Verjaardagen/cadeau’s/drukkere uitstapjes:

  • Zorg dat je -voordat je naar binnen gaat- een stukje hebt gelopen in de frisse buitenlucht
  • Ga een beetje aan de zijkant zitten, niet middenin de groep, zodat je makkelijk weg kunt lopen en niet midden in het geluid zit.
  • Zorg dat je niet tegen het licht in kijkt. En niet hoger/lager zit/staat dan de anderen, zodat je niet omhoog/omlaag hoeft te kijken tijdens het praten.
  • Ga regelmatig even weg -naar een ruimte waar het rustig is- bijvoorbeeld de keuken, het toilet of de tuin.

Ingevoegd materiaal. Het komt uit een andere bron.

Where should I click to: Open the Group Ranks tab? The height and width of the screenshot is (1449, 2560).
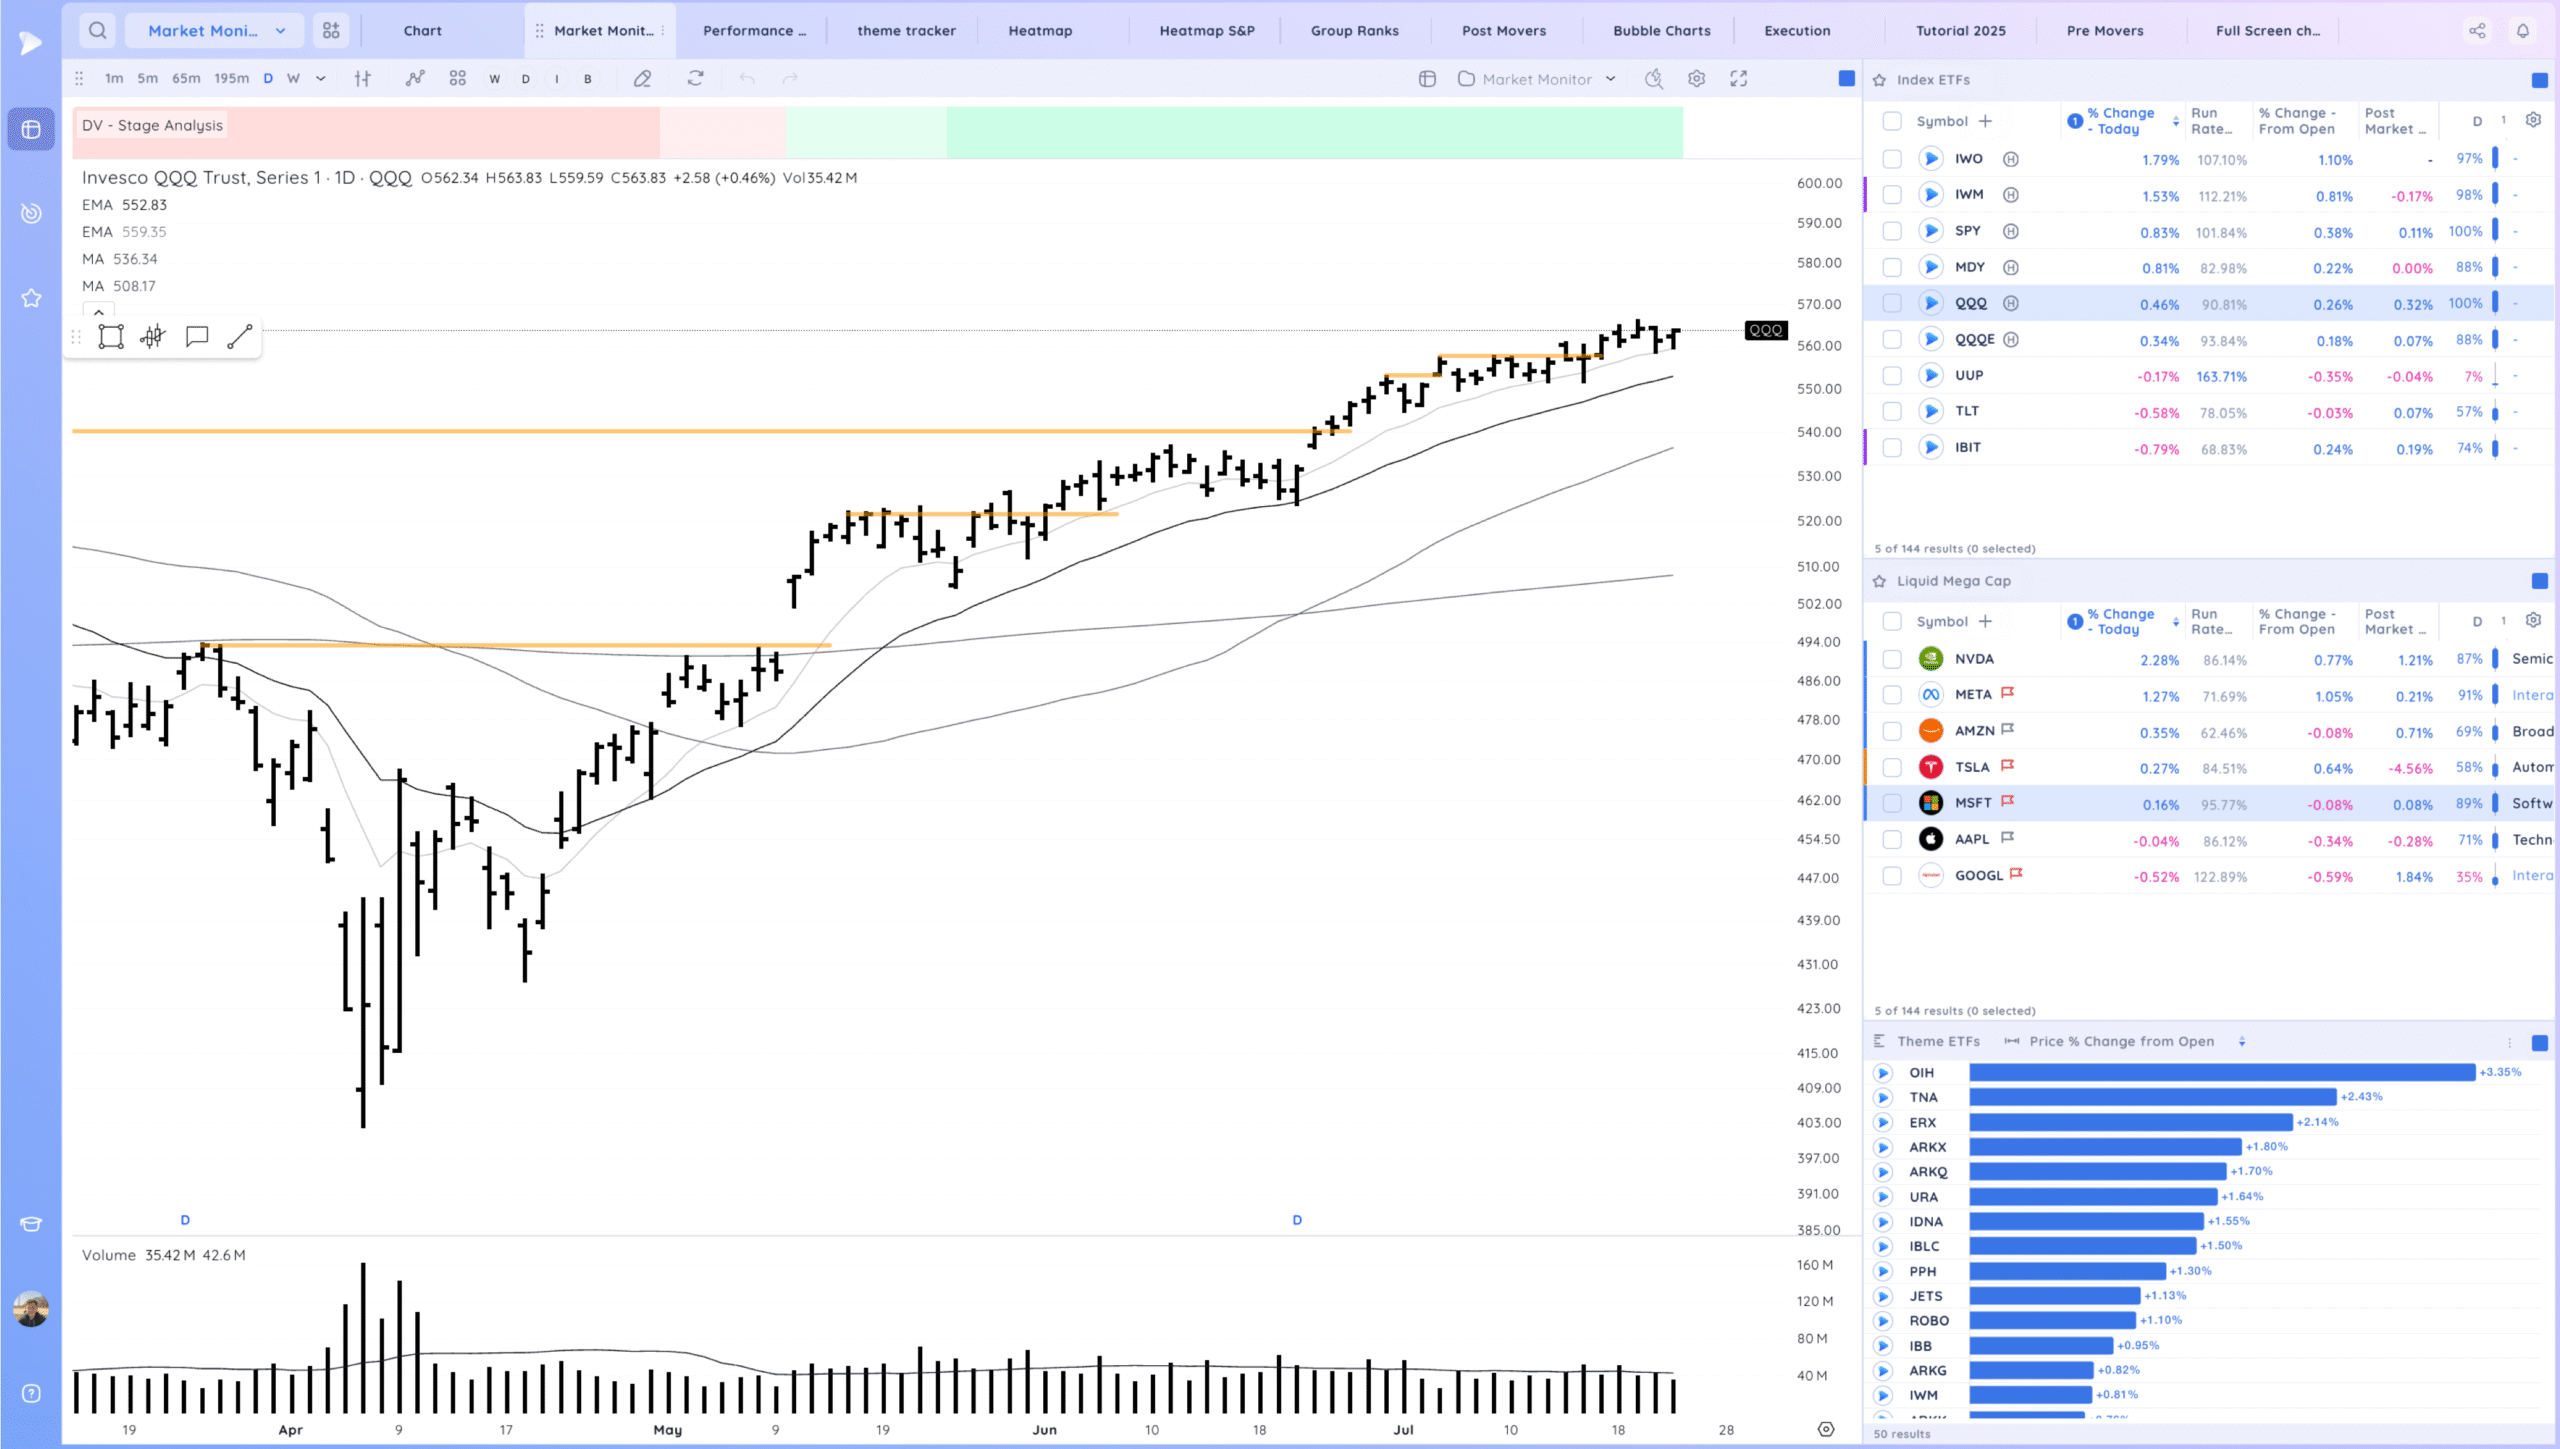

  • Spreek van te voren met jezelf en je partner af hoe laat je weg gaat. Houd je ook aan deze afspraak, ook al is het dan nog leuk en merk je nog geen overprikkeling cq vermoeidheid (deze komt vaak pas later of de volgende dag). Als het feestje bij jou is: zorg dat je de dag van te voren zoveel mogelijk hebt voorbereid. Neem rust voordat het feestje begint en loop nog een blokje om. Geef een begin EN een eindtijd aan op de uitnodiging en zorg dat dat niet langer dan 3 uur is. Vraag minder mensen dan gebruikelijk, eventueel kan je het in 2 keer vieren. Schakel huisgenoten in bij het inschenken van drankjes e.d. en/of zet het op één plek klaar zodat mensen het zelf kunnen pakken. Zorg dat kinderen in een aparte ruimte kunnen spelen.

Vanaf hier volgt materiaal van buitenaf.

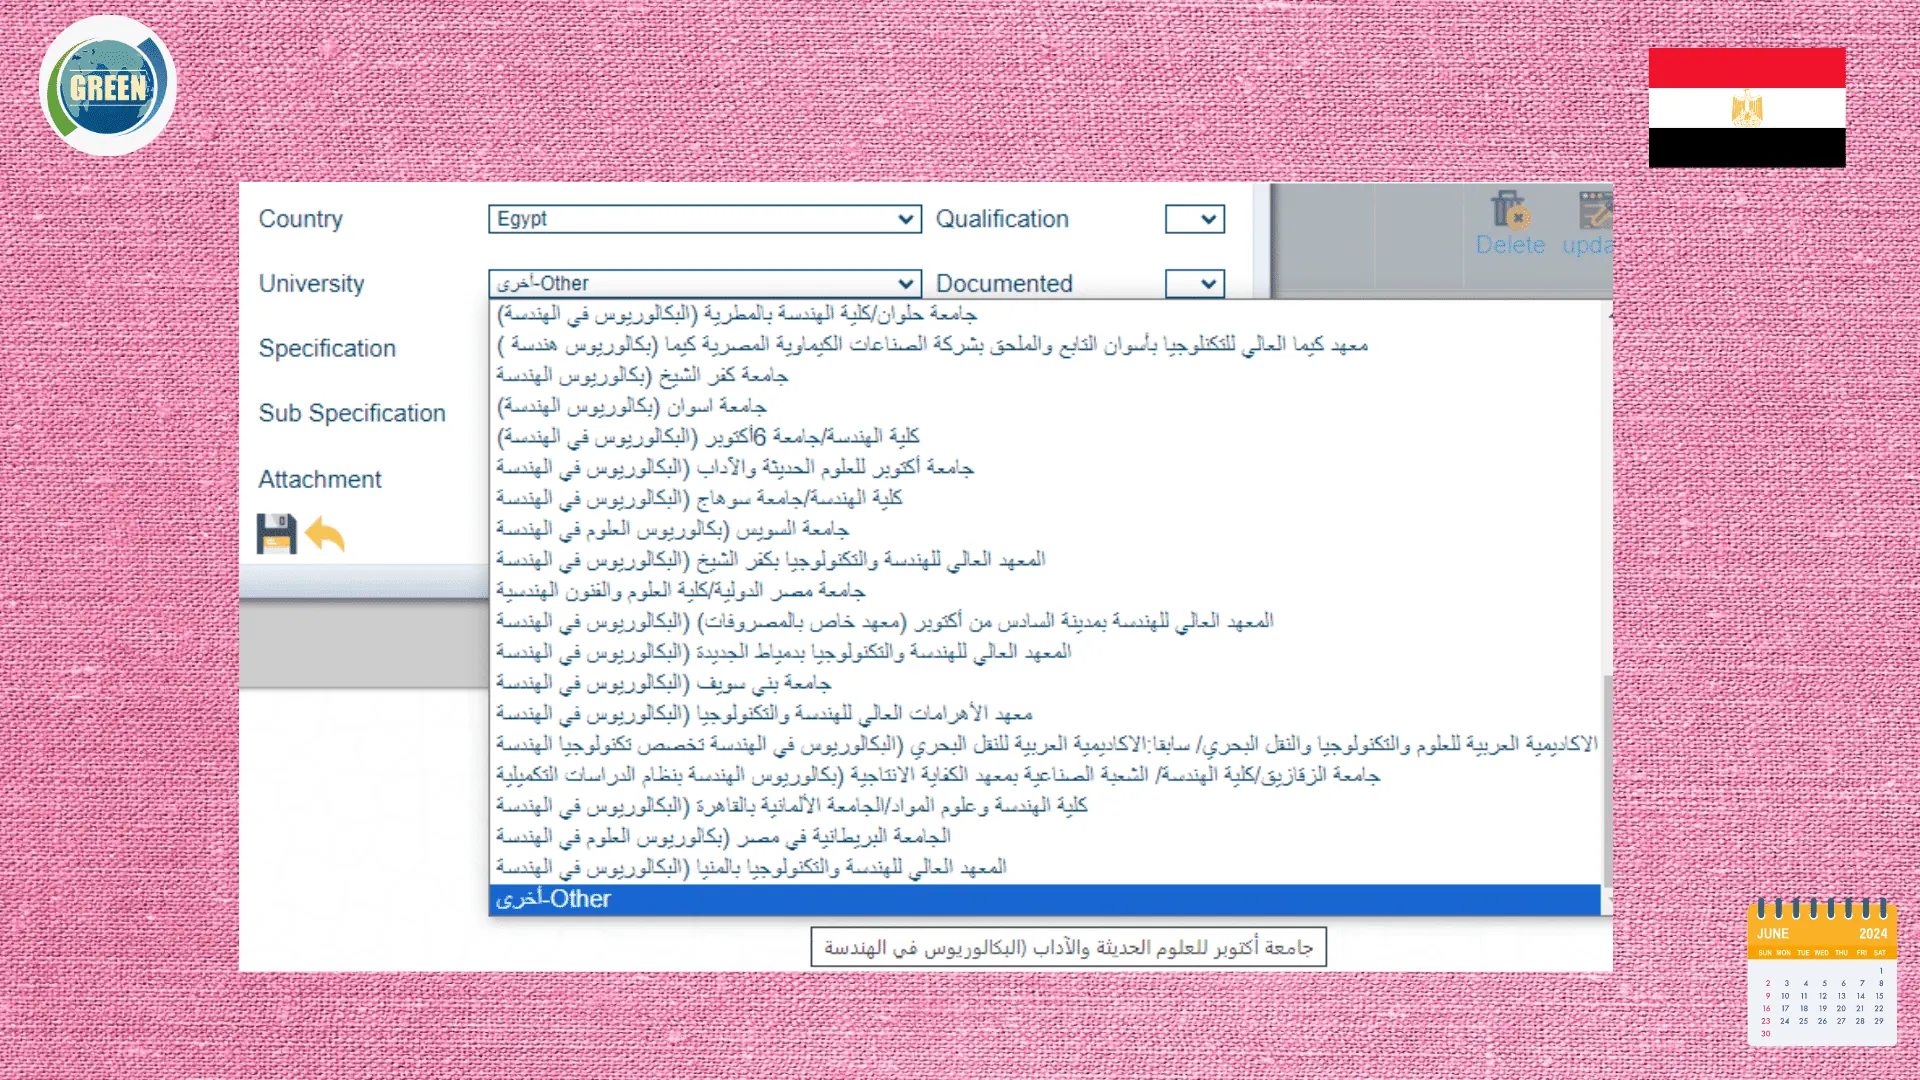Click the Delete label text
The height and width of the screenshot is (1080, 1920).
[x=1510, y=245]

  • Feestjes/recepties: Zie de tips bij ‘eten in een restaurant’ en ‘verjaardagen’. En ga op een plek aan de buitenkant van het feest staan, tegen een muur oid. Zorg dat je makkelijk weg kunt lopen. Ga niet in de buurt van geluidsboxen staan en kijk niet tegen het licht in. Doe eventueel oordopjes in om overtollig geluid te filteren.
  • Het krijgen van een cadeautje is altijd leuk en lief bedoeld natuurlijk. Maar het kan ook soms best vervelend zijn, vooral wanneer het gaat om onverwachte cadeaus en momenten.

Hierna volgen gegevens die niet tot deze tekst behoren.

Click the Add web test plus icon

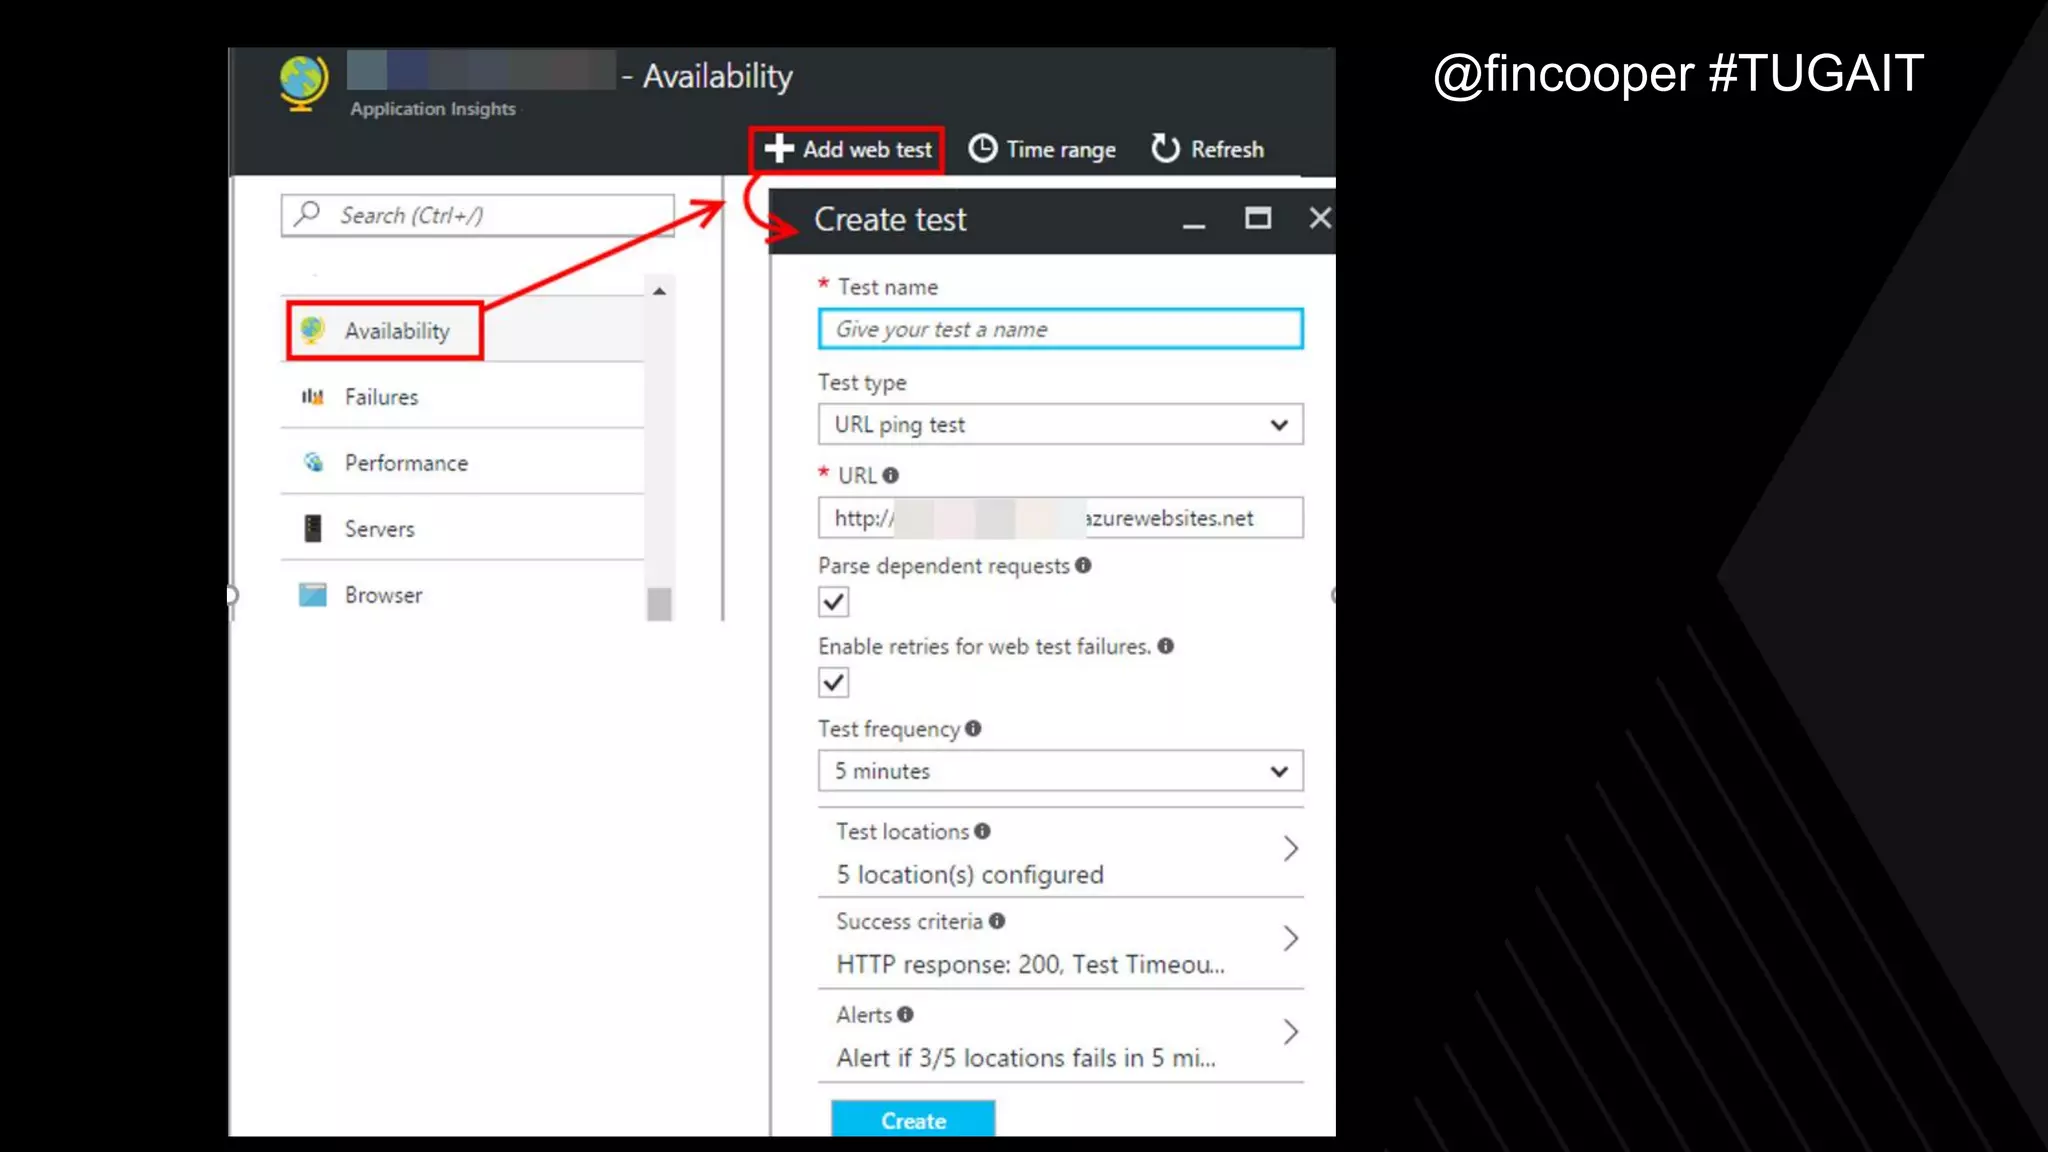pos(778,149)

  • Spreek van te voren met jezelf en je partner af hoe laat je weg gaat en houd je ook aan deze afspraak. Ook al is het dan uiteindelijk nog zo gezellig en merk je nog geen overprikkeling of vermoeidheid. (deze komt vaak pas later of de volgende dag).

Winkelen:

  • Ga op een rustig moment naar de winkels.
  • Neem een boodschappenlijstje mee, zo mogelijk in de volgorde van de winkel.
  • Vermijd winkels waar harde muziek aan staat of felle lampen branden.
  • Neem halverwege een pauze op een rustige plek en spreek van te voren met jezelf en anderen af tot hoe laat je gaat winkelen en naar welke winkels je gaat. En hou je daaraan, want elke extra overprikkeling komt later.